Some more dramatic people say that the smaller the wound, the bigger the pain. That, like paper cuts, the subtle unfaltering sting is the worst.
But listen to your parents, give it time and that paper cut, that scrape you got from falling off your bike, it will heal and you'll forget it and move on.
But then there are those who participate in the the ancient debate that women never seem to be able drop. The suggestion that childbirth is the worst pain is one that I'm not insane enough to disagree with. But what balances out that pain and makes it second on the list I have created, is that the mother gets something out of it. They say that the joy of their new baby makes the pain all worth it.
So in saying that, I win. No paper cut, heartbreak or childbirth can trump it. My pain wins.
The pain that I felt when I saw Nora crumble to the ground. Her tortured cries echoing off the walls. Her hands running through her hair, pulling out strands as she rocked back and forth on the floor. That wins. Because even though I shared her pain, there was nothing I could do, because I was helpless in feeling the same. But I had already shed too many tears. Spent too many hours in my room hiding under the shelter of my bed covers and the comfort of the darkness trying to cope with my reality.

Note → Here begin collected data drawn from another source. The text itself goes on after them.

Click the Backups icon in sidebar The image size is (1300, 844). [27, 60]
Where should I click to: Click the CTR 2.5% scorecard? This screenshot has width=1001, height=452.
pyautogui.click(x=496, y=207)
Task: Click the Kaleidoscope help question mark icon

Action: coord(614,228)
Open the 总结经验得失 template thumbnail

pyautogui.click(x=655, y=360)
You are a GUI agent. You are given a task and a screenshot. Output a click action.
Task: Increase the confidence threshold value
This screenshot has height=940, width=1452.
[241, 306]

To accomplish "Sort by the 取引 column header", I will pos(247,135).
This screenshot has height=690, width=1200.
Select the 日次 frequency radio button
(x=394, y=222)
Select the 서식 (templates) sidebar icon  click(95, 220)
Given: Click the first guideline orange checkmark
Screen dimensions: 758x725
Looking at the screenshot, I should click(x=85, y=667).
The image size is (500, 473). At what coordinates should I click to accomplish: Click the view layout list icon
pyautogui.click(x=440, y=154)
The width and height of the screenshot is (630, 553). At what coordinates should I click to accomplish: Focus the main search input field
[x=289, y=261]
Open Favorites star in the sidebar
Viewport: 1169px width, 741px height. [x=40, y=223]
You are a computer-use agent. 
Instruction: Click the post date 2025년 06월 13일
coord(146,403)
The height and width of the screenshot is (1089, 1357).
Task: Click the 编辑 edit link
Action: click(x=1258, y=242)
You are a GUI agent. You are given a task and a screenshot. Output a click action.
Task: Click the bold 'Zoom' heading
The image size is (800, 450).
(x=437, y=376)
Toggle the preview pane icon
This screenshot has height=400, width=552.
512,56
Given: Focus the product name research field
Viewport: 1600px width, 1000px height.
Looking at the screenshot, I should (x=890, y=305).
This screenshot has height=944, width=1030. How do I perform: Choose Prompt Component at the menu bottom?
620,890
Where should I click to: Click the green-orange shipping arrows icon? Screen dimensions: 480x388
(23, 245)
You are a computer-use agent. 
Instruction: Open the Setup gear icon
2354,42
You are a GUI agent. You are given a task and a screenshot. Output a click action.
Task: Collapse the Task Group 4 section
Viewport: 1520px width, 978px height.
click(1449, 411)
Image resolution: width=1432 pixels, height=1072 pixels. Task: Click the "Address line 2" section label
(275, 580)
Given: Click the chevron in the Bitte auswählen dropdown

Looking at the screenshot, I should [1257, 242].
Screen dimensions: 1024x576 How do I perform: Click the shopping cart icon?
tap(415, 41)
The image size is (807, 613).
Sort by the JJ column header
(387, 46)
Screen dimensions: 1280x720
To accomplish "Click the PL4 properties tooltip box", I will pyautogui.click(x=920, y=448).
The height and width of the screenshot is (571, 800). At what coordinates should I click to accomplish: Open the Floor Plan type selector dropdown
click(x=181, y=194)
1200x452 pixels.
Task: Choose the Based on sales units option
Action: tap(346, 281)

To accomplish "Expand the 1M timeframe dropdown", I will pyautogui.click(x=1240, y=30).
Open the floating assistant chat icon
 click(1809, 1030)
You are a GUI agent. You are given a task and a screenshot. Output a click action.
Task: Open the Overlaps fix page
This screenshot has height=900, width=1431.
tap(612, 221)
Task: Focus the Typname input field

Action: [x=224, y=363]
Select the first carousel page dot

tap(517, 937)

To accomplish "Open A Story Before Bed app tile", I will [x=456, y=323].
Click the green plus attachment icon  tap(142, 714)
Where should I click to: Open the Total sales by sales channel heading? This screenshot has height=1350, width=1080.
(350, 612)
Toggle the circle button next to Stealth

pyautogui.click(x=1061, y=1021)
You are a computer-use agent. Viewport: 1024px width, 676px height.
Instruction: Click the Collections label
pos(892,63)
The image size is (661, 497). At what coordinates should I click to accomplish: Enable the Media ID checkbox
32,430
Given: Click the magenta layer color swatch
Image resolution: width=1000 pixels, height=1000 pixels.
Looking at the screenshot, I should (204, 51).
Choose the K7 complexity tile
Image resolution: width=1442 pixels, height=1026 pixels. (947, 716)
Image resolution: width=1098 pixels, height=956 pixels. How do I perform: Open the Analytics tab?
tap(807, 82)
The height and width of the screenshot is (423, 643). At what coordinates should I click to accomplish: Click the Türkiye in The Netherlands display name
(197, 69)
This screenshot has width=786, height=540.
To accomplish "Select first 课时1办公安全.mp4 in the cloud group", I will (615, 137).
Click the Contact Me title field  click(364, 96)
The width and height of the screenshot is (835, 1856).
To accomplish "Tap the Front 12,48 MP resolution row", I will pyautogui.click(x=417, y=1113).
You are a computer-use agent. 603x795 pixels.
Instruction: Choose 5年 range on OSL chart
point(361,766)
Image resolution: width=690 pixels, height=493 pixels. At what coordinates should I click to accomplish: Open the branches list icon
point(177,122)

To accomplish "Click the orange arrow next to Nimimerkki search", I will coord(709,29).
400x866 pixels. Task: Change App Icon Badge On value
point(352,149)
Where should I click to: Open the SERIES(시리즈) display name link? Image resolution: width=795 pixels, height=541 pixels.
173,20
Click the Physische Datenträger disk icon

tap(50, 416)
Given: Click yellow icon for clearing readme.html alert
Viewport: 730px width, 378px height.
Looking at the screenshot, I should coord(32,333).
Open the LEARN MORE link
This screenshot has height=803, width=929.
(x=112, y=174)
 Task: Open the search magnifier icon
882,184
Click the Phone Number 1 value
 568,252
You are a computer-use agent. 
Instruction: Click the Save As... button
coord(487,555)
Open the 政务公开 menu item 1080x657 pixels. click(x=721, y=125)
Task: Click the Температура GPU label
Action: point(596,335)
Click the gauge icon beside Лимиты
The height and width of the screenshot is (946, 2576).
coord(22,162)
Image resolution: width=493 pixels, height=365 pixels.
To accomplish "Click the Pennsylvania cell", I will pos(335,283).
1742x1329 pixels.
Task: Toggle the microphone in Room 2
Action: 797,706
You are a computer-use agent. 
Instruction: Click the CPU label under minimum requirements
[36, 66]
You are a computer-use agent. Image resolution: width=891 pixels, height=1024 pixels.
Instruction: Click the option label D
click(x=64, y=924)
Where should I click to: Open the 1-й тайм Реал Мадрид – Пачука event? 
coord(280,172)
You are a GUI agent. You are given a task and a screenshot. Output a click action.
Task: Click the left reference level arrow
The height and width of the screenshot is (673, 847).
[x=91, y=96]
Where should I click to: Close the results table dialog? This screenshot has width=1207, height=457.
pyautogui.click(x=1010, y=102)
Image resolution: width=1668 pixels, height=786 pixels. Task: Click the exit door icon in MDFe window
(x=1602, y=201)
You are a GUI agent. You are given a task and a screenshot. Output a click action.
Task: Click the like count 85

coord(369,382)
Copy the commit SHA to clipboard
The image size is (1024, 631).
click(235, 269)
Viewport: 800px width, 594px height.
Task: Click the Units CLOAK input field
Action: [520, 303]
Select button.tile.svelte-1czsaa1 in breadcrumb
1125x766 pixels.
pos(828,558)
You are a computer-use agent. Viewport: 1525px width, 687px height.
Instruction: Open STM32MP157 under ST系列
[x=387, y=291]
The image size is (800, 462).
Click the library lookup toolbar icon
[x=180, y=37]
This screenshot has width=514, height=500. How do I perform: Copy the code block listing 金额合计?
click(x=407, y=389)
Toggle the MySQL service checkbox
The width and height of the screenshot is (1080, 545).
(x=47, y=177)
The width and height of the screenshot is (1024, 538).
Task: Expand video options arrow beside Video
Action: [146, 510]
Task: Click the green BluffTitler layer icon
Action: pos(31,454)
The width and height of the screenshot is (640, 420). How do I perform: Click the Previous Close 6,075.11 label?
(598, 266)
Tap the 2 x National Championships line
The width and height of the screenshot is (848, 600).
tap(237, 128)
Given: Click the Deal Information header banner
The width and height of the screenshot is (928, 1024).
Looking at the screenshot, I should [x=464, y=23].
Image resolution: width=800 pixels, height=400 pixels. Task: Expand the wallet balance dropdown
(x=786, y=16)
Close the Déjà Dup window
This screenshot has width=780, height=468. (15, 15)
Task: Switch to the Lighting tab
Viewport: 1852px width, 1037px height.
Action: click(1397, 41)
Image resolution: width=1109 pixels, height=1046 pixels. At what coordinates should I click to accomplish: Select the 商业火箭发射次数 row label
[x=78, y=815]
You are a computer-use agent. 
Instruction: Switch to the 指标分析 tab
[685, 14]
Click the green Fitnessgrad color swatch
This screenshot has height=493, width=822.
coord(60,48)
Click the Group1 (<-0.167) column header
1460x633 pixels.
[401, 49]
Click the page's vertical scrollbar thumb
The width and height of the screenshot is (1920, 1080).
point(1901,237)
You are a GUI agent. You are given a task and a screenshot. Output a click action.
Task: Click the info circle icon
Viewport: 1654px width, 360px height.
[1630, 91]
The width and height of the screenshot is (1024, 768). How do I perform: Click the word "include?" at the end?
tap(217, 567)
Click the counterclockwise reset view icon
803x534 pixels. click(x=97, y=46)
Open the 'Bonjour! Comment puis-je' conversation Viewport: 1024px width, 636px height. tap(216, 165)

But I couldn't cry with her. So I comforted her. I comforted my best friend who was crying... because I was dying... and there was nothing else I could think to do.
(NIALL'S POV)
For a baby shower there sure was a fair bit of alcohol lying around, I myself had only had a few beers and was holding myself well, but I could tell some of the young interns from the hospital were beginning to get a little bit tipsy. But I just grabbed another blue cookie from the table and wandered across to where Aria was sitting under the fairy lights. She was giggling with Lara who was leant up against Harry while he smiled absentmindedly, as if he was simply content listening to the sound of her laughter.
"Wait, you guys saw Zayn too right? Any idea where he went?" Liam walked over to our little group after talking to his parents for a while but I was surprised when I didn't see Nora trailing after him.
"Nora and him went down the stairs a little while ago." El pipped in as she walked over and within a few minutes most of the group was standing in a little circle on the corner of the roof patio.